Natural Indigo Finland brings natural dye expertise into the ExpandFibre Ecosystem

Natural Indigo Finland brings natural dye expertise into the ExpandFibre Ecosystem

Members 07.06.2023

The woad plant has been used for thousands of years in producing the natural indigo colour. Woad plant has now found its way to Nivala in Northern Finland, where Natural Indigo produces the extract derived from it. The company also uses industrial side streams to produce colours and dyes on an industrial scale. We discussed this fascinating topic of bringing sustainable colours to the textile industry with Pasi Ainasoja from Natural Indigo Finland.

Pasi Ainasoja founded Natural Indigo back in 2017, when he came across woad plant as an interesting new farming option. At the same time, he discovered that natural dyes in the textile industry are not widely available. Fast forward a few years and today this small but agile company aims to become one of the biggest producers of natural dyes by using the said woad plant as well as side and residual streams from the industry. The company’s goals align with the global megatrends of sustainability and climate change, which provide a fertile ground for the emergence of new business opportunities.

Pasi explains that currently his company is cultivating the woad plant on an area corresponding to approx. 20 hectares. With optimal growing conditions during the summer’s growing season, this area could produce up to 400 kg of natural dye, which is highly efficient – even a few grams can be used to dye up to one kilogram of wool yarn.  

Pasi highlights Natural Indigo’s latest collaboration with the large and well-known Finnish coffee roastery Paulig, which is bringing a wide variety of natural dyes derived from residue coffee. There are also dyes being derived from onion peels and tree bark, for instance. There is an unmet demand for natural dyes not only in the fashion and textile industries but also in other applications, where natural dyes have great potential – dyeing biodegradable products, wood, and natural dye based printing inks, for instance.
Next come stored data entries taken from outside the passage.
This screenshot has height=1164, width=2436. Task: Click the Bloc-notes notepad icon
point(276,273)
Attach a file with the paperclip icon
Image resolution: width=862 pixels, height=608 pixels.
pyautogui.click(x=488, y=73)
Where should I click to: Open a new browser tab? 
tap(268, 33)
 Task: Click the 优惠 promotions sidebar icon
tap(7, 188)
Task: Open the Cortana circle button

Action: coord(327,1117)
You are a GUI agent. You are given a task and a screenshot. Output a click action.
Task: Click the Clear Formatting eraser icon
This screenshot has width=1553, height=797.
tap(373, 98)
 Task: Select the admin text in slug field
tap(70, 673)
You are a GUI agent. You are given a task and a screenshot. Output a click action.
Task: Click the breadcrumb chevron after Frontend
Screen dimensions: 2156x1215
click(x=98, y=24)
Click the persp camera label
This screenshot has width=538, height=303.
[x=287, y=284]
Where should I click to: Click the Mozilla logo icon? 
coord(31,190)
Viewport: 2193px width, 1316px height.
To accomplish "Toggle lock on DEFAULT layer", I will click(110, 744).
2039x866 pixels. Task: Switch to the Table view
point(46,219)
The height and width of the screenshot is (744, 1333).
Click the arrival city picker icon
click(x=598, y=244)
Referring to other recent collaborations on natural dyes, Pasi mentions work carried out with Marimekko on textiles, as well as carpet applications with VM-Carpet Oy and Woodnotes. In general, Pasi reminds that industrial side streams, when carefully exploited, have the potential to be used to dye hundreds of thousands of tonnes of textiles and other materials. Pasi reflects that industrial side streams will play an integral role to ensure the future growth of Natural Indigo Finland. This is a welcome addition to company’s own cultivation activities to ensure high volumes and guaranteed supply of sustainable natural dyes. 

When we asked about the motivation of Natural Indigo Finland to join the ExpandFibre ecosystem, Pasi explained that networking opportunities were one of the key reasons, as collaborations and partnerships often lead to accelerated growth and knowledge sharing. Insights into future products and development paths was another crucial aspect of Pasi’s decision to join the ecosystem. According to Pasi the ExpandFibre ecosystem provides valuable insights into advancements in the field of sustainable biomaterials in general. Pasi is also looking forward to collaborating with the members of the ExpandFibre with hopes of connecting with potential clients, future partners, and new R&D projects.

One primary expectation is to establish commercial partnerships, enabling the natural dye solutions of Natural Indigo Finland to be integrated into the value chains of various products. By becoming an integral part of the commercialization process - from raw materials to final products - Pasi hopes to see Natural Indigo Finland creating a sustainable impact at a larger scale.

Pasi sums up in saying that the journey towards sustainable biomaterials is a collaborative effort, driven by the pursuit of environmental responsibility and the identification of new business opportunities.